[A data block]
────────────────
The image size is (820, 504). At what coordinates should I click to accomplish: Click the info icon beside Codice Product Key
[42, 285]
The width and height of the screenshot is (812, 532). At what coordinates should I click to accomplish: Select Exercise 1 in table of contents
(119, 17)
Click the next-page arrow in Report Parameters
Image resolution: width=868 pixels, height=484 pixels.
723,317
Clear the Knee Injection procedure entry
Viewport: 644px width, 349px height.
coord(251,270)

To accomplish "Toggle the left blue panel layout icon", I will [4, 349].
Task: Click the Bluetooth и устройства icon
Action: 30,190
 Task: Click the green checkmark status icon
────────────────
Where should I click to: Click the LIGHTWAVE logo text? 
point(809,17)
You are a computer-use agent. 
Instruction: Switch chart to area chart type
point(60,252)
────────────────
Rewrite the material from the line containing "Where should I" through the line containing "point(60,252)", keeping every line, requests included. Multiply each coordinate in the answers by 0.5 and round to whole numbers, with halves rounded up.

Where should I click to: Click the LIGHTWAVE logo text? 
point(405,9)
You are a computer-use agent. 
Instruction: Switch chart to area chart type
point(30,126)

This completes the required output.